The information should flow from the provider to the payor and back to the provider. This efficiency can be improved by providers through receiving clinical guidance and evidence-based support; thus solving complex cases. The practices can:
- Automate the screening process for pre-authorization, so that staff can easily verify it in place. – Have a designated team to ensure a reliable and stable approach
- Automate payor policy maintenance in all the locations and increase accuracy, reducing administrative work.
The staff must ensure that all the operational reports from the finance and revenue cycle are regularly circulated and reviewed so that there is a clear path to focus. The data should be updated and maintained by the team for improving the health of the practice and preventing future denials. There should always be suggestions for process improvements.
How to improve Denial Management?
As we observed above, effective denial management is of utmost importance for every healthcare practice, as it requires every organization to prevent – focus on the actions that are taken to prevent healthcare claim denials. These actions can be incorporated into process anytime, during registration, scheduling, pre-admit or billing. It is important that the experts check the progress and inform their clients about the changes regularly.
Then comes analyzing the denials, trying to find and categorize the similar denials that can assist healthcare providers in understanding the root cause of the denial management process. Critical business decisions can be made by analyzing data gathered by the denial management team for future denial prevention.
The final step is to monitor the healthcare claim payment patterns of different payors and setup mechanism to alert whenever there is a deviation from the normal trend. It is important to monitor these patterns to enhance long-term efficiency while drastically reducing the revenue lost in claim denials. Some other tips in improving denial management include:
- Educate all the patients who are not aware of the insurance denial system. Helping patients on time is fruitful for the practice as a whole.
- Streamline the denial management process, as losing track of the claims can lead to piling up of denials with passing time. The new tools and technologies help to keep an eye on denied claims.

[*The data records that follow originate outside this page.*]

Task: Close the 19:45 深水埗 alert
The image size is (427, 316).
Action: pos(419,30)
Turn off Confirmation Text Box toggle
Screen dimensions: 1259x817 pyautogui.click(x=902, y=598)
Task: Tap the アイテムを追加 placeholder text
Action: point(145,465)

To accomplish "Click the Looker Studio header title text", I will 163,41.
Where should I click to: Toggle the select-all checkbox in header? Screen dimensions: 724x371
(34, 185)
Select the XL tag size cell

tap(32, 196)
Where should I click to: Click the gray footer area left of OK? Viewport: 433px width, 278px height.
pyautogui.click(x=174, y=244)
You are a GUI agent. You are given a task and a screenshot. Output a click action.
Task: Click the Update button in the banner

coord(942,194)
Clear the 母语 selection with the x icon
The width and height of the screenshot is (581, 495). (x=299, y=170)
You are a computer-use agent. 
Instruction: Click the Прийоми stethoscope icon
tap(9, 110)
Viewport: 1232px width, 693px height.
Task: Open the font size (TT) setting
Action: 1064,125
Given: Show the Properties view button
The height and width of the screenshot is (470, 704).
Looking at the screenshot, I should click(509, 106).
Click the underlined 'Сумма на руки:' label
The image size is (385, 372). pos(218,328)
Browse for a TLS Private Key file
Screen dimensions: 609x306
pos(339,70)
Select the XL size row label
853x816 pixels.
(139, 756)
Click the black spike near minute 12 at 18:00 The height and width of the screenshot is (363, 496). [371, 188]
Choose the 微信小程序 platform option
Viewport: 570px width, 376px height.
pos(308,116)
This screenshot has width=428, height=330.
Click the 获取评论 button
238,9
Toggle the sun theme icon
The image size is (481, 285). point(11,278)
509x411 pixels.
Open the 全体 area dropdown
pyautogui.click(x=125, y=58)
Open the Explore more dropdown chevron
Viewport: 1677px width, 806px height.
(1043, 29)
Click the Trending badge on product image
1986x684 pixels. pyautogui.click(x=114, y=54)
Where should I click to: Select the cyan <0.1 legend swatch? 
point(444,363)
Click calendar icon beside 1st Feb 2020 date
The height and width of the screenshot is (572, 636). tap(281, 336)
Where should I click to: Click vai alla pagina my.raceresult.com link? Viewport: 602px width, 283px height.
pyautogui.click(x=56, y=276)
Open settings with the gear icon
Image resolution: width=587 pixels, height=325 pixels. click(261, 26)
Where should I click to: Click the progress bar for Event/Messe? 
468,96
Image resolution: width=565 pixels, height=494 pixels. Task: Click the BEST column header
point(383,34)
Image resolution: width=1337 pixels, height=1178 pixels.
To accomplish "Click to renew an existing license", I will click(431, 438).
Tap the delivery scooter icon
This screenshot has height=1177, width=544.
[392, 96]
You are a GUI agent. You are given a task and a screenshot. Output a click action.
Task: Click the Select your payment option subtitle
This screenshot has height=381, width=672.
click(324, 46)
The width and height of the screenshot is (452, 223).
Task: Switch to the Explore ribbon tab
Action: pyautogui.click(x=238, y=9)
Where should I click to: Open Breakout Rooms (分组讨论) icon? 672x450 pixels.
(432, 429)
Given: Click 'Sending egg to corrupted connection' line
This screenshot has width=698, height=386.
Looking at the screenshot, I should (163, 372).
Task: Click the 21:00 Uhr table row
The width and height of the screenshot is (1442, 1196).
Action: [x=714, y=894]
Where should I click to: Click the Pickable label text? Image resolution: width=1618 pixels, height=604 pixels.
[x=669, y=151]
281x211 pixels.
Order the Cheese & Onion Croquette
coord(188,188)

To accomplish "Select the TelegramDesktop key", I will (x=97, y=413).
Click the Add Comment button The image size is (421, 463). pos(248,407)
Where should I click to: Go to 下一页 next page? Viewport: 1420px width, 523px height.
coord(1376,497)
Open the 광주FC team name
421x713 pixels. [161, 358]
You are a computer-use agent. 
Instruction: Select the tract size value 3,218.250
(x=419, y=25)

- A strong workflow for the denied claims helps establish a strong denial strategy. Everything about denial claims should be documented. There should always be a process in place to ensure that the denial is processed within a week, whenever there is a denial sent from an insurance company.
Each type of denial may seem like a small problem. As the practice continues to break it down, it will be put to light that the majority of the problem lies within the practice. Identifying the types of denials is the most crucial task for the practices, for which there should be an effective denial management process.
Incentive programs are used to motivate the staff and promote healthy competition. All the employees in the practices should be given incentives to appeal to the claim and to successfully identifying the trends.
What are the Key Benefits?
- Management being exposed to timely and accurate reports will prevent future denials.
- There will be an increase in recovery amount by collecting information on denial appeals, including status, escalation, and correspondence with payors. As the causes are identified, the cash flow increases.
- Denial management process helps in prioritizing and appealing denials based on federal and states, favoring the medical provider’s appeal.
- The effectiveness of denial resolutions must be analyzed and avoid future denials by identifying business process improvements.
Effectively managing your claim denials can increase your organization’s revenue and collection rate, at the same time improving patient satisfaction. The financial stability of the practice depends on the way it manages denials.